About this exercise >> Every line in the records below that holds the word "screenshot" is to be copied.

▼

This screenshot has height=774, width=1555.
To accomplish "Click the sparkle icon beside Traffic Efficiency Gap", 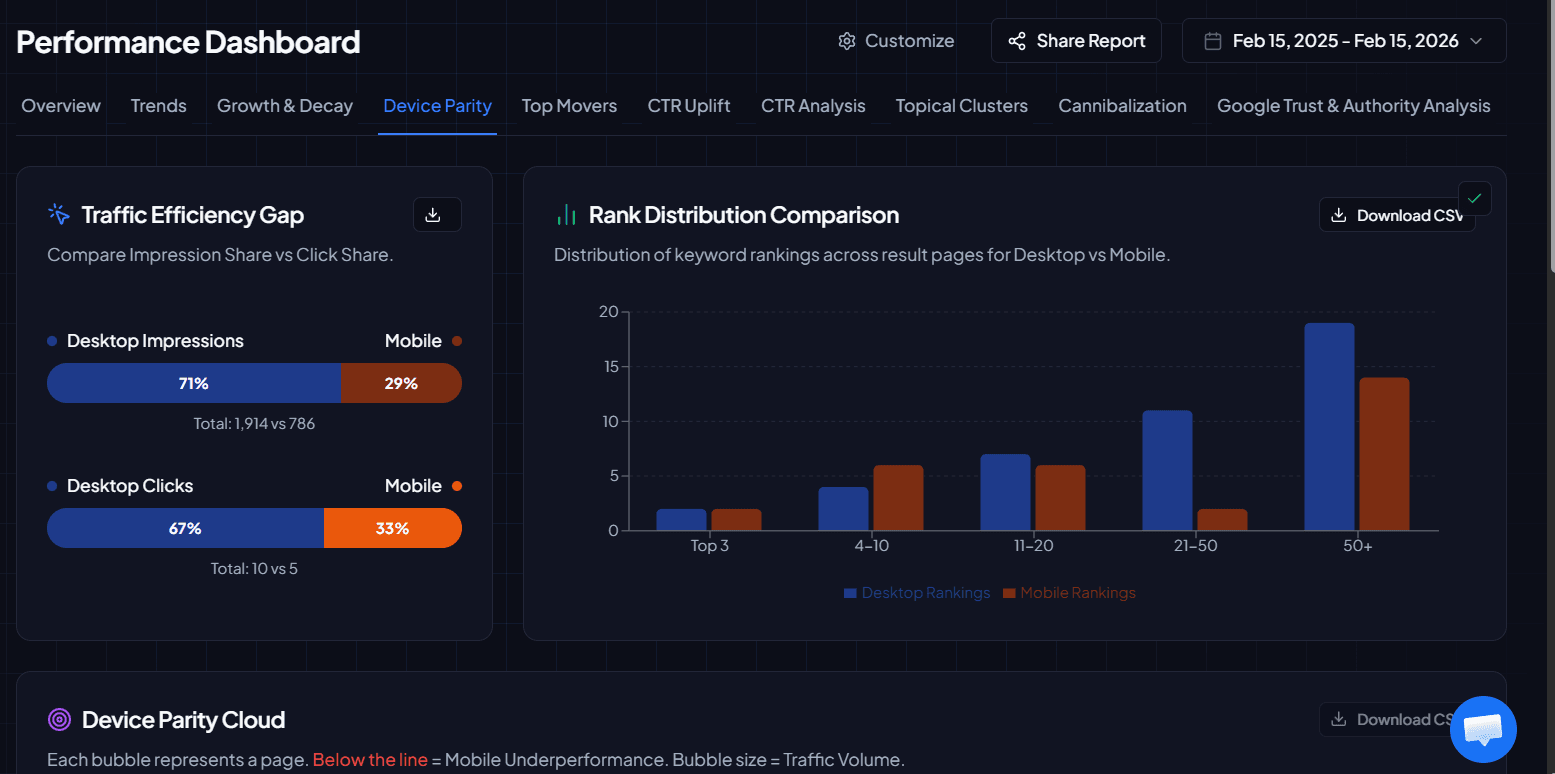I will point(58,214).
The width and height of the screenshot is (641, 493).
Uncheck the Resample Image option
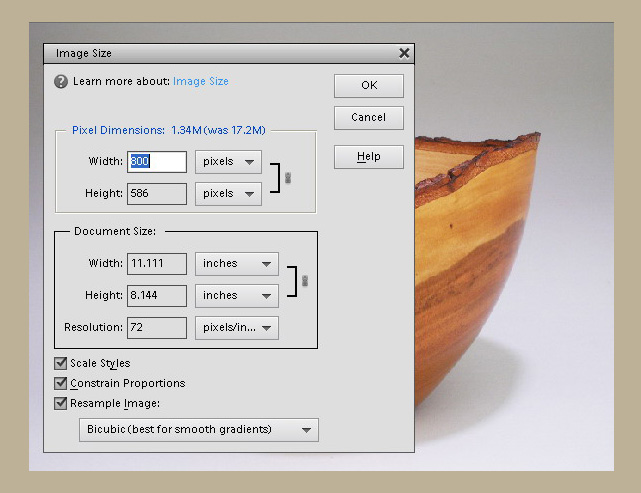point(61,403)
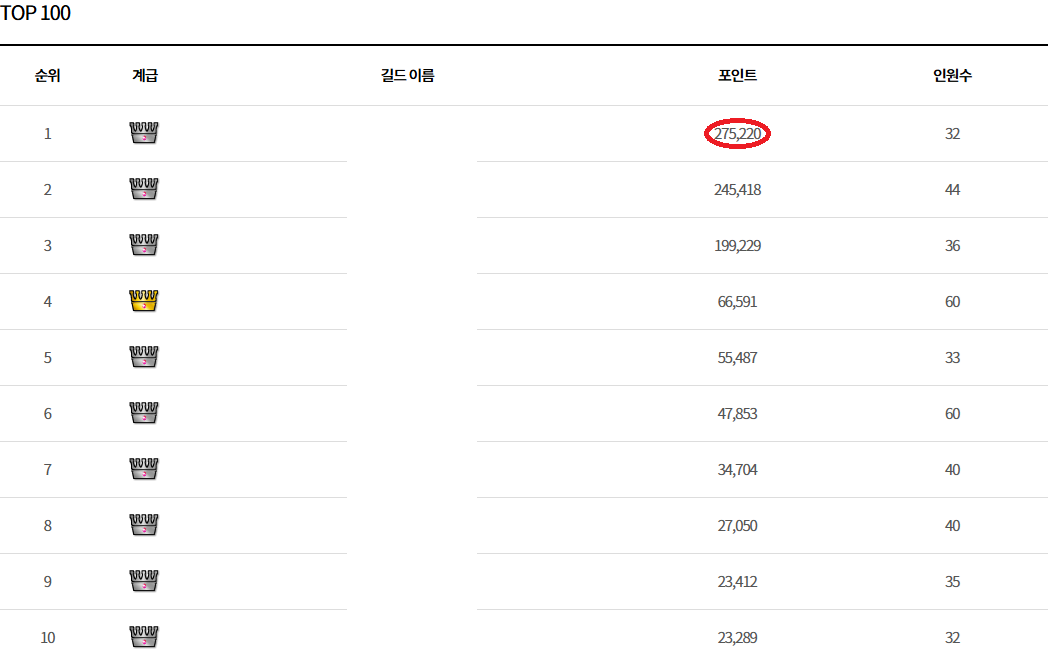Click the gold crown icon for rank 4

coord(144,301)

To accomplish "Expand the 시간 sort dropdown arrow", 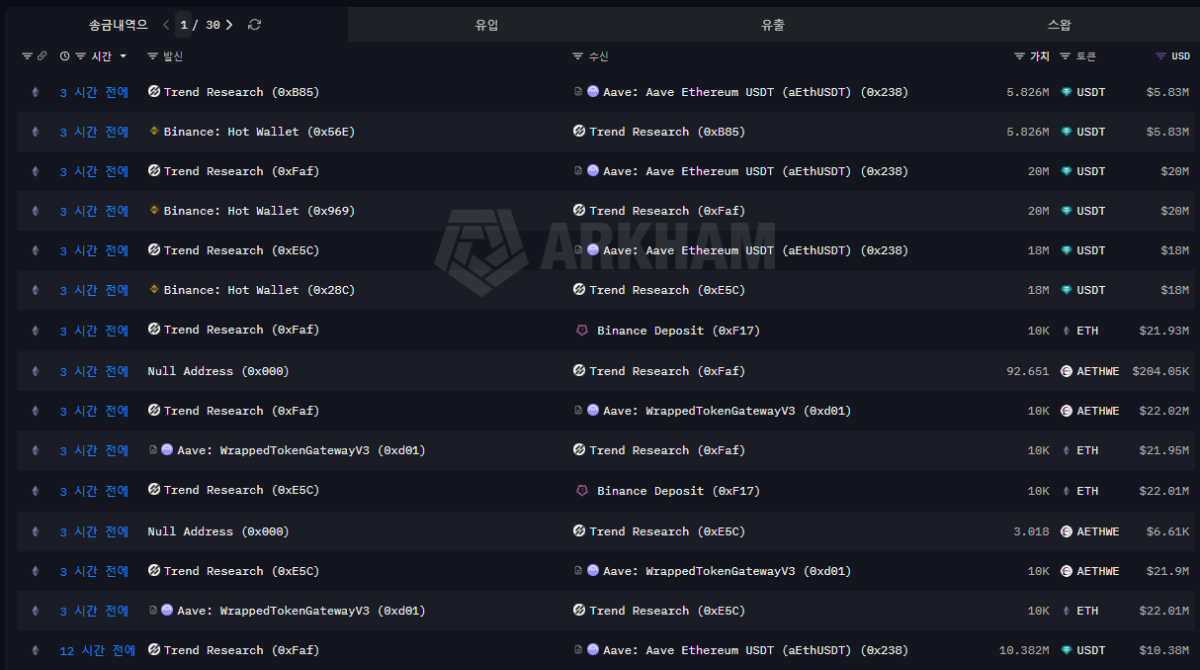I will click(x=123, y=57).
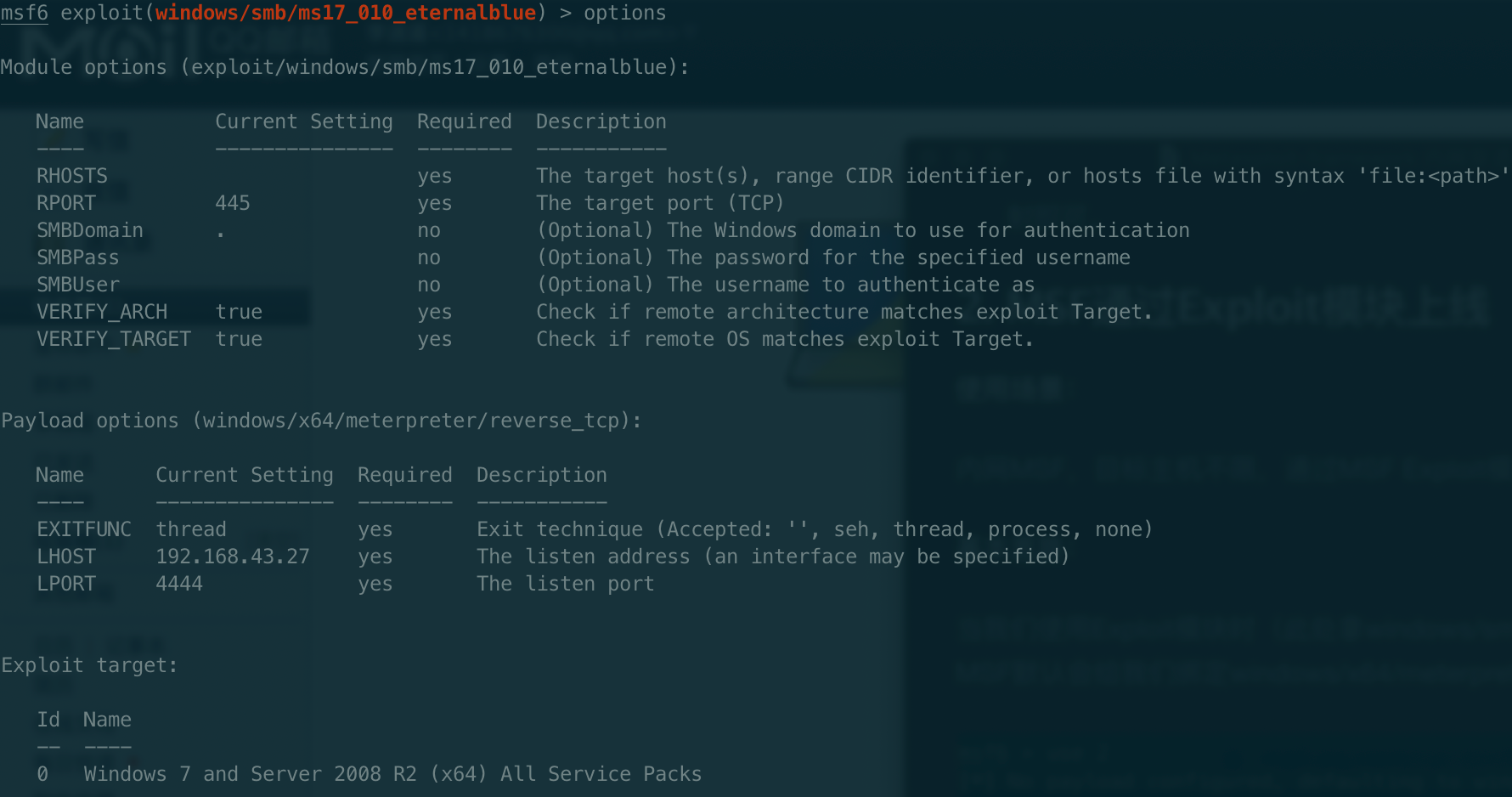
Task: Click the SMBPass option row name
Action: (77, 257)
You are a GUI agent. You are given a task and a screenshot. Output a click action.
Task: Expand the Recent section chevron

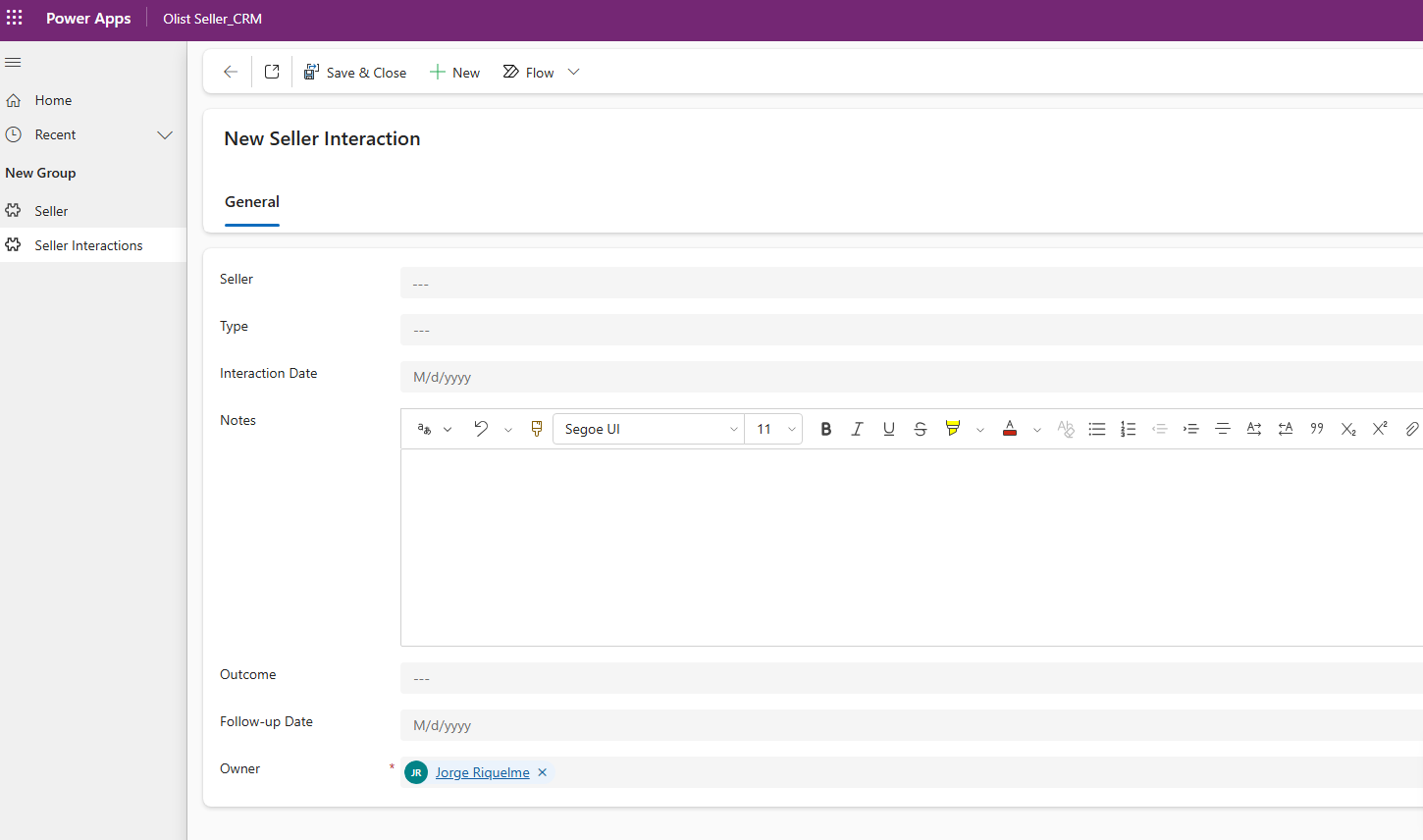[165, 134]
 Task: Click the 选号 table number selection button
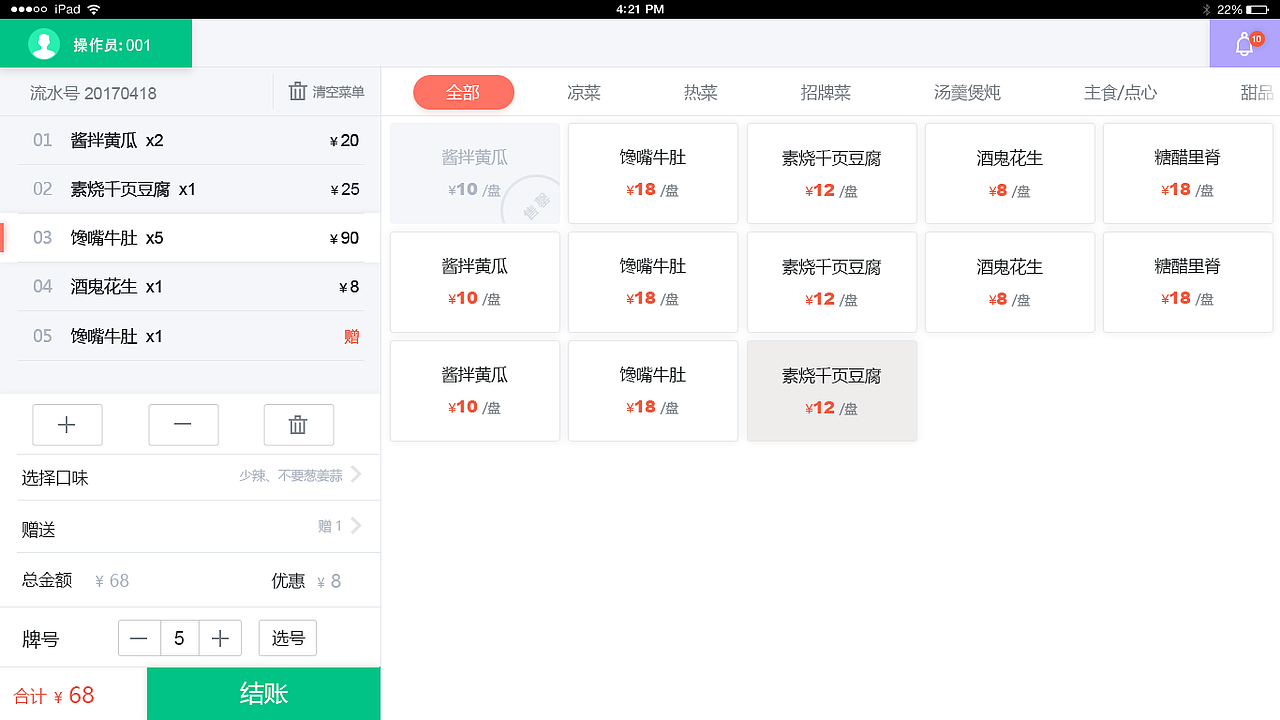pos(287,637)
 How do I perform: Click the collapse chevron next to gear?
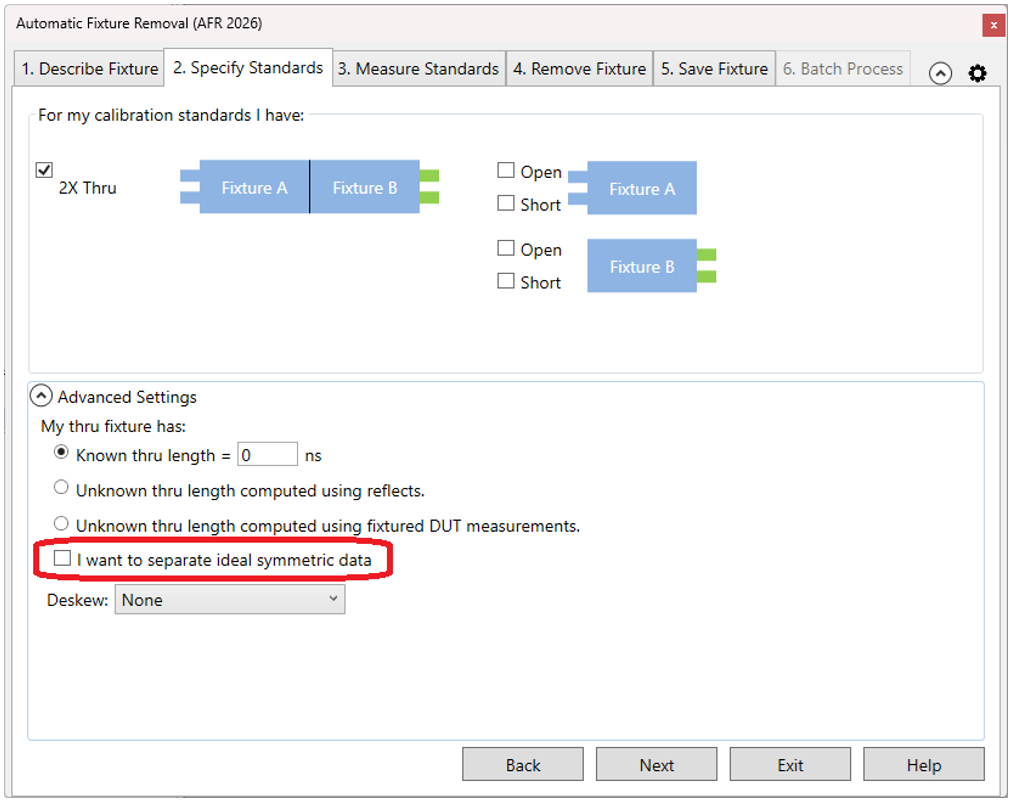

▲

Response >>
This screenshot has height=774, width=1555.
The width and height of the screenshot is (641, 493).
You are a GUI agent. You are given a task and a screenshot. Output a click action.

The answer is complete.